Makery

Futur en Seine: “demo or die” in Paris

An aisle of Innovation Village. When will we see a future without screens? © Nicolas Barrial

Prototypes paraded across Innovation Village at Futur en Seine 2015, Paris’ all-digital festival. At Gaîté Lyrique from June 11 to 14, makers and project instigators attracted a wide audience, as a human chipping session stole the media spotlight.

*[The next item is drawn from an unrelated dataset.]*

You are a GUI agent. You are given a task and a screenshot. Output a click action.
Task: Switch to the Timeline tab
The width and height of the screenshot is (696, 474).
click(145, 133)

Words and photos: Nicolas Barrial

On June 13, Parisian digital culture mecca La Gaîté Lyrique was swarming with a crowd of technophiles and technocurious, somewhat scalded by the computers ventilating the furnace, who came to explore Futur en Seine 2015’s Innovation Village. The theme of this year’s festival: Human X Digital. Amidst numerous augmented reality demos and other interactive museum applications, some stands offered materiality, most notably the floor dedicated to fablabs, in order to take the visitors out of the screen.

Portable milling machine

On the fablab floor, at the Nouvelle Fabrique stand, a small CNC was equipped with a pen in lieu of a drill to sketch a stylized portrait of visitors. According to Sonia Laugier, designer at In-Flexions and member of the Arts Codés collective, the goal is to connect digital processes to traditional techniques, such as drawing. Made by François Brument, the machine was designed to be taken apart and travel. Last year, it was in residence at Taiwan’s Yingge museum of ceramics.

A couple poses to have their portrait “milled” by In-Flexions.

DIY telescope to chase asteroids

From portraits to observing the universe, digital technology can do anything. Networking little scientific contributions is what we call citizen science, especially when it’s about uniting against global threats, such as asteroids. It was this surveillance of celestial bodies that led to the conception of the Ultrascope by the British Open Space Agency. This open source telescope, winner of Dassault Systems’ IOT competition, is based on Arduino and uses an application to pool observations.

Ultrascope, the first open source telescope.

Pollution data vs. data pollution

Pollution is what preoccupies French start-up Plume Labs, which installed Urban Dirt Lab, an advanced observation post for air pollutants in the neighborhood around La Gaîté. A window was opened to distribute sampling kits and a sensor to wear while moving. It only took a few minutes to download the application and pair it with the sensor, which would display the type of pollutants in the visited zone. Plume Labs intends to commercialize the equipment, once it has miniaturized it a bit more.

Plume Labs’s young team members recruiting testers.

On the steps of La Gaîté, artist Albertine Meunier and the members of the We Love the Net collective attempted to make visitors aware of the (coveted) value of our personal data, while having them recite the Datadada manifesto, written in 2014 by Albertine Meunier and Julien Levesque, before an enthusiastic crowd… between Tweets and Facebook updates, of course.

To be seen or not to be seen, the dataists’ caddies read “Internet ras-le-bol” (“fed up with the Net”).

Future under the skin

By late Saturday, France threw its first “Implant Party”, a ceremony for technological augmentation and non-medical objects crossing the cutaneous barrier. In short: implanting an electronic chip under the skin.

“I’m going to upload lots of really cool applications to you,” promised Hannes Sjöblad, instigator of the project.

Held in the auditorium of La Gaîté by the Swedish group Bionyfiken, the implant party provoked feverish excitement among the audience and made a few individuals very happy, including Awa, who was implanted live and is now one of the first French citizens to be chipped.

Innovation Village is now closed, but Futur en Seine continues through June 21.